Fall is pretty much here, and the blackberries are finished for another year, but I was able to get a couple more pictures a couple of weeks ago, just before the season ended. Thank you to everyone who participated in my contest, of guessing what was in that berry patch that frightened me enough, for me to not go in and pick those tasty, delicious berries. The correct answer was POISON IVY!
So what is poison ivy, and why was I so afraid to enter that blackberry patch? Well, coming in contact with poison ivy, can cause a severe rash or inflammation of the skin. The toxic substance involved is urushiol, and is produced within the resinous juices of the leaves, flowers, fruit and even the stems of the poison ivy plants. Well, how potent is urushiol you may ask? An illustration from this university website, 1/4 ounce is all that is needed to cause a rash on every person on earth. Remember that Olympic Stadium picture? Well, the earth’s population of 7 billion, is in fact 100,000 Olympic Stadiums worth of people. And 1/4 ounce will cause a rash in ALL those people. Some more interesting tidbits from that same website: Five hundred people could itch from the amount of urushiol covering the head of a pin. For 1 person, 1 nanogram (or a billionth of a gram) is needed to cause a rash. However the average exposure for a person is 100 nanograms. That is all very hard for me to get my mind around.

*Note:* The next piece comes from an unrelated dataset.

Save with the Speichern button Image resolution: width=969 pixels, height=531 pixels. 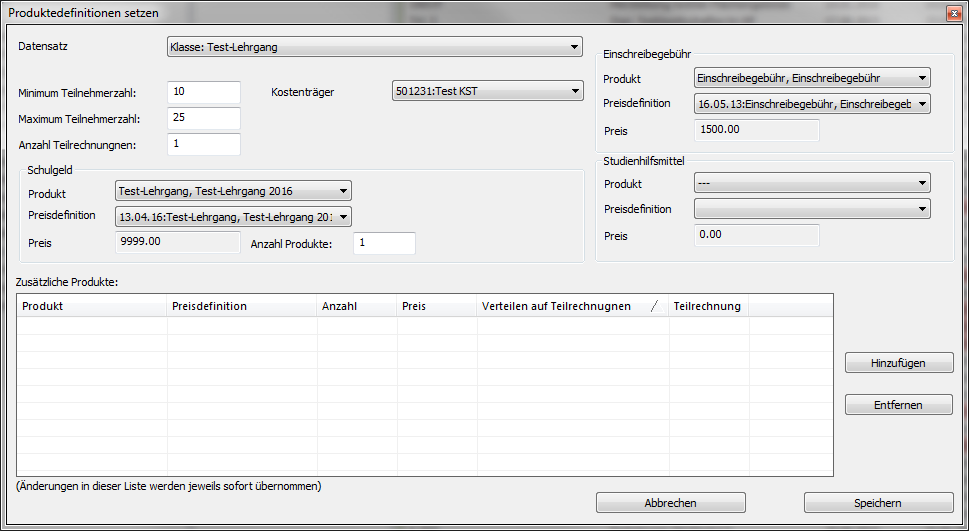(x=878, y=503)
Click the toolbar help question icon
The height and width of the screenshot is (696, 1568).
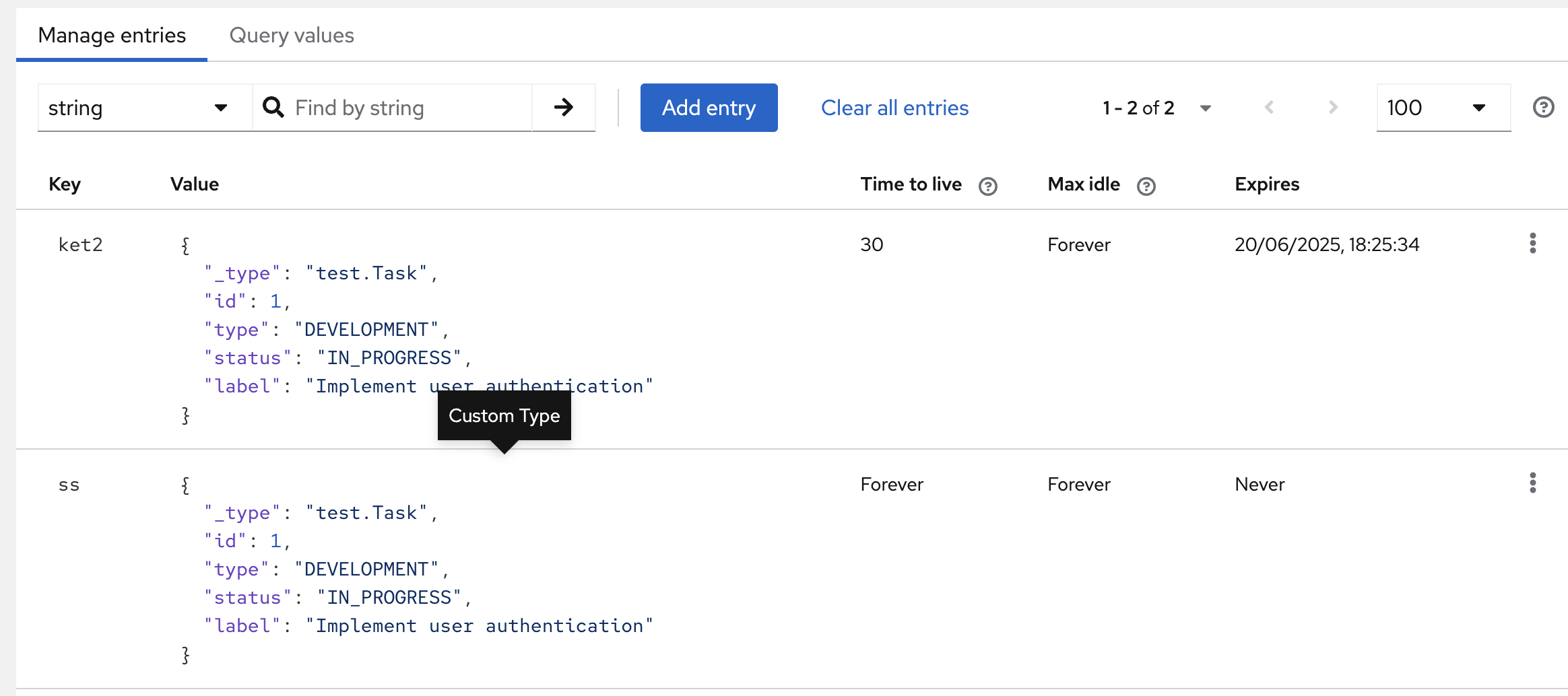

So you have decided, maybe it might be a good idea to know what to look for, when you go out picking blackberries. YEAHHH!!! 🙂 (Just want to know you are safe). What has helped me over the years in helping me remember the features, are word association phrases. Two examples are, “One, two, three, don’t touch me”, or “Leaves of three, let them be”. Their main feature is a cluster of 3 leaves (2 going horizontal, and 1 vertical). You will also notice that there is a longer middle stem on the poison ivy plant. “Longer middle stem, stay away from them”. The leaves are pointed, the leaves are most often shiny. The leaves are most often smooth edged, and often (though not always) the leaves have a notch on one side. The base of the leaves are rounded, not square.
Fortunately, knowing these simple things to look for has kept me from literally being “caught red handed”, with a rash from contact with poison ivy while picking berries. Now getting back to the berry patch picture, the same one used for the contest on the post My Return to the Berry Patch. It is quiz time. Can you now identify which are the plants are poison ivy????
In my contest, there were no bad answers. Every answer was a GREAT answer. Also, there were no losers. Everyone who participated was a winner. For all my contestants, I’m giving you a shout out, and pingback to one of your posts you have written, that I have really enjoyed. Thank you for your participation, and for making this a wonderful contest! 🙂
My first shoutout goes to Barbara, from the blog Courage Through the Storm. Her writings reveal her heart for fellow humanity, and also for the beauty of the world around us. This fairly recent post, called “Beautiful Autumn” had such a calming effect on me. I could feel my blood pressure drop while slowly reading how nature slows down, coming into the fall season.
Angie writes for the blog, Outdoor Running Adventures. Coming from the wilds of northern British Columbia, Canada, Angie shares her adventures of running with her energetic dog Kobi in a land inhabited with bears and wolves. A post that gave me goosebumps was actually called “Running With Wolves“. It is about Kobi’s inbred intuition on a day when she knew there were wolves, and immediate danger nearby.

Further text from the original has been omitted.